ID: 2418155 • Letter: U

Question

USAco, a domestic corporation, manufactures and sells widgets in the United States.

Determined to enter the lucrative European market for widgets, USAco forms CAYco,

a Cayman Islands corporation. The Cayman Islands does not have a corporate income

tax. USAco sells widgets at arm’s length to CAYco, which exports the widgets to

Europe. The income of CAYco is:

a) foreign base company sales income.

(b) foreign personal holding company income.

(c) foreign base company oil-related income.

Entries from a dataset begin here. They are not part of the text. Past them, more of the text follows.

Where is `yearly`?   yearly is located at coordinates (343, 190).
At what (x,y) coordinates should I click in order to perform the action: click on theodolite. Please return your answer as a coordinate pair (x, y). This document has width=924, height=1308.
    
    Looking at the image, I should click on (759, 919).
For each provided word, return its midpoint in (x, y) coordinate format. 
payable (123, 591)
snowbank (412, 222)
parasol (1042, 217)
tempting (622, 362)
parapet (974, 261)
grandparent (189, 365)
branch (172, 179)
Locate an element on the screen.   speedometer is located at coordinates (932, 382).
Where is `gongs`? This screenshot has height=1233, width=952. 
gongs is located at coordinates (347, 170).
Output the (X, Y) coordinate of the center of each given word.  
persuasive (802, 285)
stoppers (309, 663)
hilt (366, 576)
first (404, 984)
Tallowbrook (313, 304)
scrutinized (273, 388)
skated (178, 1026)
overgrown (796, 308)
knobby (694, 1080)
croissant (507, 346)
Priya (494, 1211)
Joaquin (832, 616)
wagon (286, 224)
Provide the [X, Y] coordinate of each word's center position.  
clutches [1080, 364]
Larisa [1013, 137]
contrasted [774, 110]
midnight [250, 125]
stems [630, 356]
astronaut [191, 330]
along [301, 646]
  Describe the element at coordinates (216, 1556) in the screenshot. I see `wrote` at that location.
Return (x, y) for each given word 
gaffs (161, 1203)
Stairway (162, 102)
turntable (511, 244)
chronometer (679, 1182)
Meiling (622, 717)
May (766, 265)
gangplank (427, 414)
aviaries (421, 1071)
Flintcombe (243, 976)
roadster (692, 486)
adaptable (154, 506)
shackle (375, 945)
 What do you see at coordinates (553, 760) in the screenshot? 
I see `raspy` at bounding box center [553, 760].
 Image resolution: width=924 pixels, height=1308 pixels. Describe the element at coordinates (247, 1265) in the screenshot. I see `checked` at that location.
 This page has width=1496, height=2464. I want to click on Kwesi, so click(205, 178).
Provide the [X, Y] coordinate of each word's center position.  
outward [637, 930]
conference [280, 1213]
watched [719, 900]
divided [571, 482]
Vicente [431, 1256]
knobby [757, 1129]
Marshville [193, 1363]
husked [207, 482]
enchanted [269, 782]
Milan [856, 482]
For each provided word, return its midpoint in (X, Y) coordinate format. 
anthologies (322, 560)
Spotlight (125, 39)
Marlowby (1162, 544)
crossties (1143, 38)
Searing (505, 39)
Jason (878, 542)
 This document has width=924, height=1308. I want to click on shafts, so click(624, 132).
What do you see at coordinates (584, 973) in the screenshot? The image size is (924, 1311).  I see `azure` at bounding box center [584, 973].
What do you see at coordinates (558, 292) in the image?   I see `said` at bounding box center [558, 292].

(d) foreign base company services income.

Explanation / Answer

a) foreign base company sales income.

Foreign base company sales income of a controlled foreign corporation shall consist of gross income (whether in the form of profits, commissions, fees or otherwise) derived in connection with the purchase of personal property from a related person and its sale to any person, the sale of personal property to any person on behalf of a related person, the purchase of personal property from any person and its sale to a related person, or the purchase of personal property from any person on behalf of a related person.Personal property sold by a controlled foreign corporation will be considered to be the same property that was purchased by the controlled foreign corporation regardless of whether the personal property is sold in the same form in which it was purchased, in a different form than the form in which it was purchased, or as a component part of a manufactured product. This section shall apply to the purchase and/or sale of personal property, whether or not such property was purchased and/or sold in the ordinary course of trade or business, except that income derived in connection with the sale of tangible personal property will not be considered to be foreign base company sales income if such property is sold to a person that is not a related person, after substantial use has been made of the property by the controlled foreign corporation in its trade or business. This section shall not apply to the excess of gains over losses from sales or exchanges of securities or from futures transactions, to the extent such excess gains are includible in foreign personal holding company income of the controlled foreign corporation; nor shall it apply to the sale of the controlled foreign corporation's property (other than its stock in trade or other property of a kind which would properly be included in its inventory if on hand at the close of the taxable year, or property held primarily for sale to customers in the ordinary course of its business) if substantially all the property of such corporation is sold pursuant to the discontinuation of the trade or business previously carried on by such corporation.